Previously credited to the Postal Service Retiree Health Benefits Fund, Steven T. Mnuchin, the Treasury Secretary for the United States, has now suspended investments temporarily. In a letter to Nancy Pelosi, Speaker of the House, the news was released and is a direct impact of the returning statutory debt limit.
In addition to the postal retiree fund, the Civil Service Retirement and Disability Fund has also been affected. With the letter dated to March 4th, Mnuchin has said the investment suspension would continue until June 5th.
Back on March 2nd, the Congress federal borrowing limit was set, and this meant freezing current debt at the new record-high, $22 trillion. For many, there’s fresh concern since lawmakers don’t have clear plans to extend this limit.
For the next three months, the Treasury Department will keep these payments suspended. According to Mnuchin, no federal employee or retiree will be affected by this change, and the retirement funds in question will resume normal action when the debt limit is either suspended or extended.
Postal Service Financial Difficulties
In a system that’s entirely unique, the Postal Service is required to offer its retiree benefits in advance, and this has proven to be a huge expenditure and one reason why the financial position of the agency is questionable. While the 2006 Postal Accountability and Enhancement Act remains in place, this prefunding of benefits will continue.

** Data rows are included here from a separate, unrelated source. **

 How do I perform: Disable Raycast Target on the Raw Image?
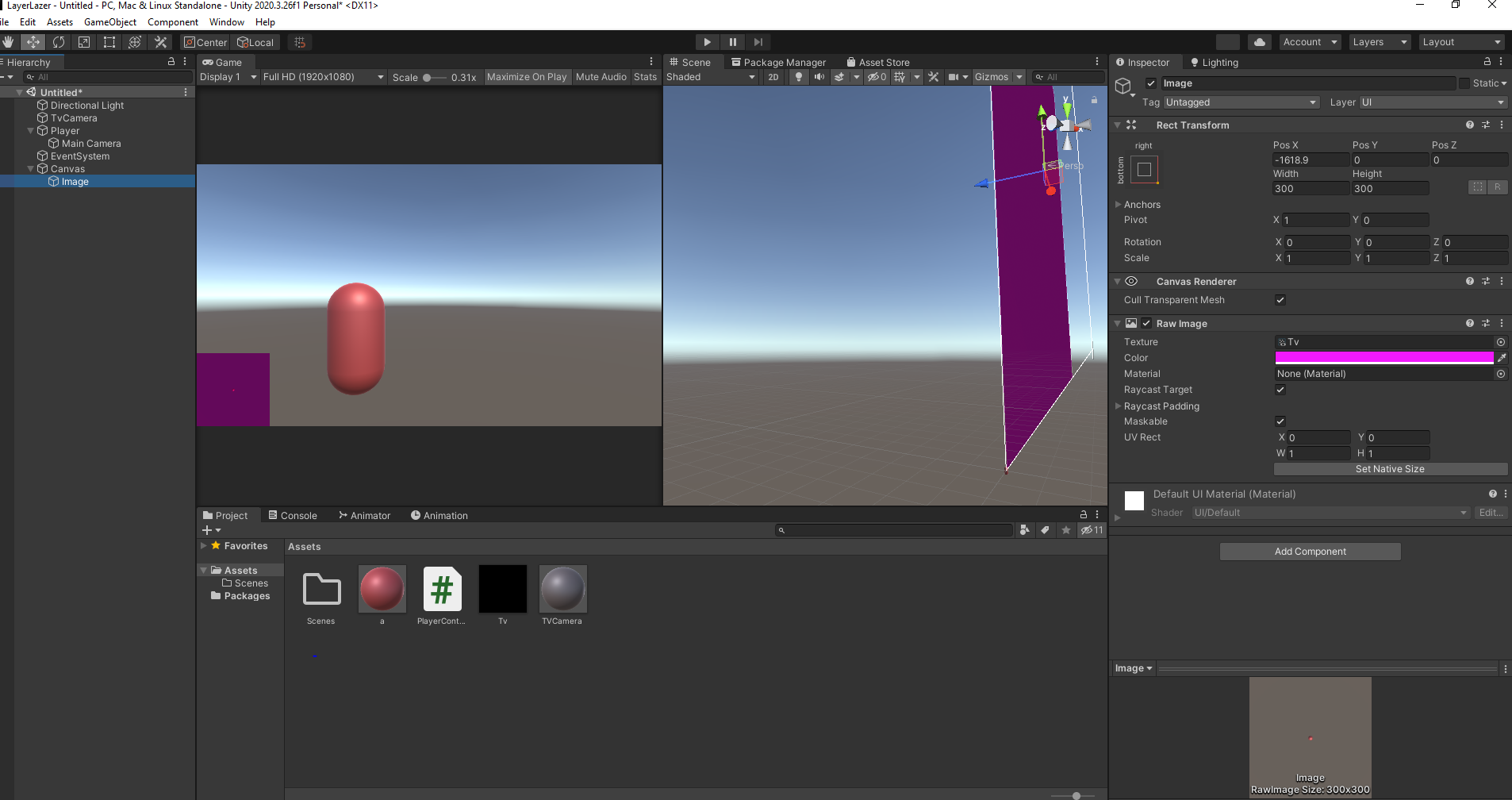1280,389
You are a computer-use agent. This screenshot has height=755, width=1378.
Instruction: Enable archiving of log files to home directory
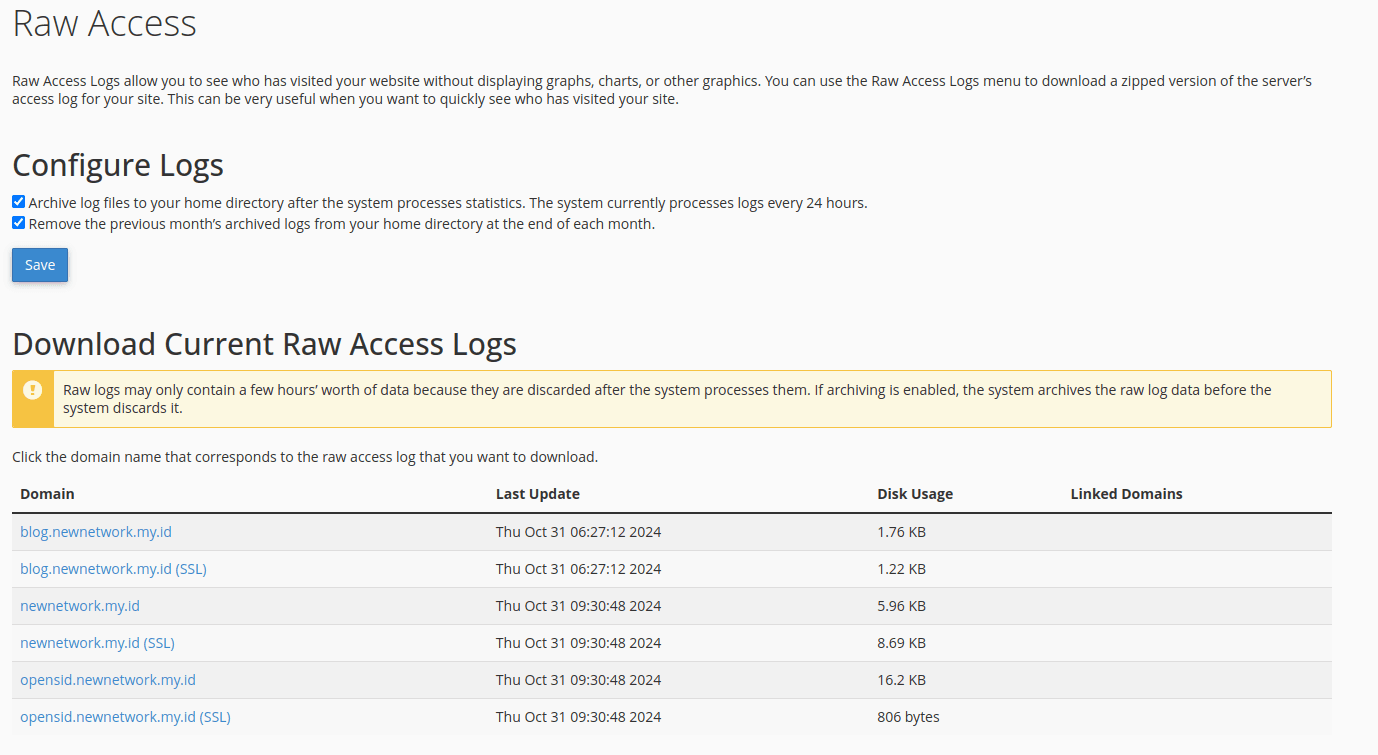(x=17, y=201)
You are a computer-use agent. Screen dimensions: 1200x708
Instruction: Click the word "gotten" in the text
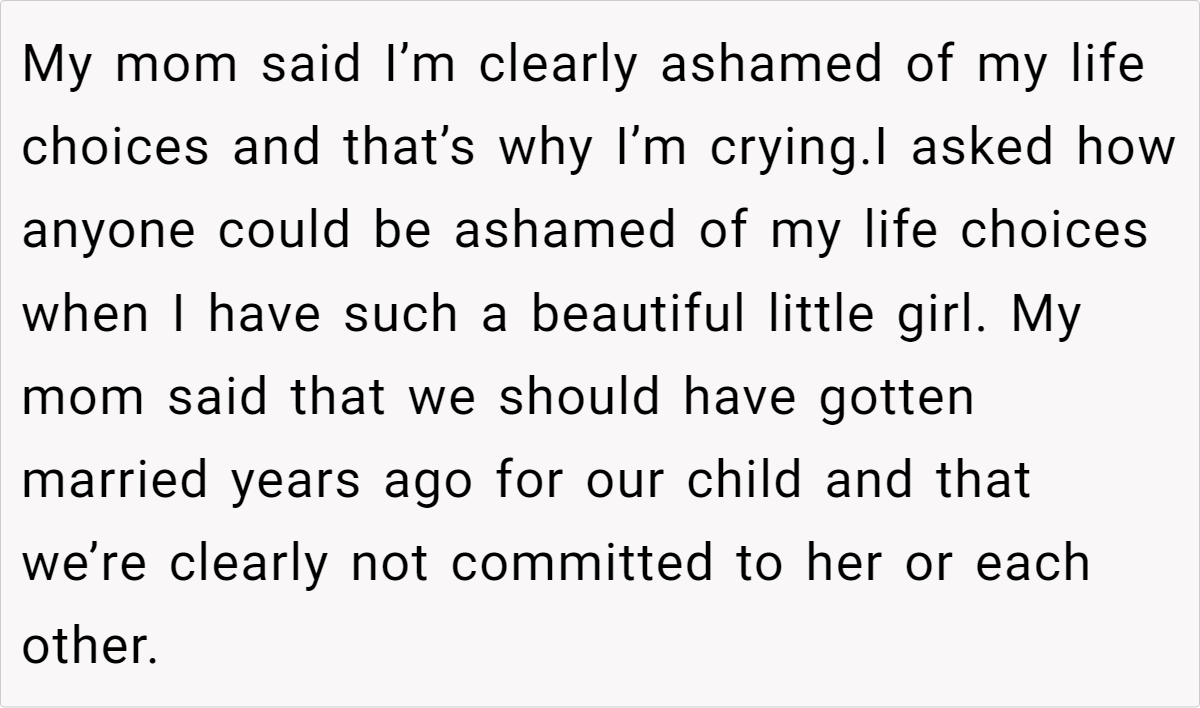coord(895,397)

In August 2018, it was suggested that the Postal Service had failed to make payments to the fund for around eight years. According to the US Government Accountability Office, the required payments haven’t been met since 2010. With this in mind, the Treasury Department has been forced to step in and take what they consider to be ‘extraordinary measures’ in order to stop defaults for the US.
As was explained by the department itself, there are four extraordinary measures available to them;
For the Postal Service Retiree Health Benefits Fund and Civil Service Retirement and Disability Fund, the first is to suspend new investments and redeem existing investments.
Secondly, all State and Local Government Series Treasury security sales can be stopped.
All reinvestment of the Exchange Stabilization Fund can be suspended.
Finally, the same step can be taken for the Government Securities Investment Fund.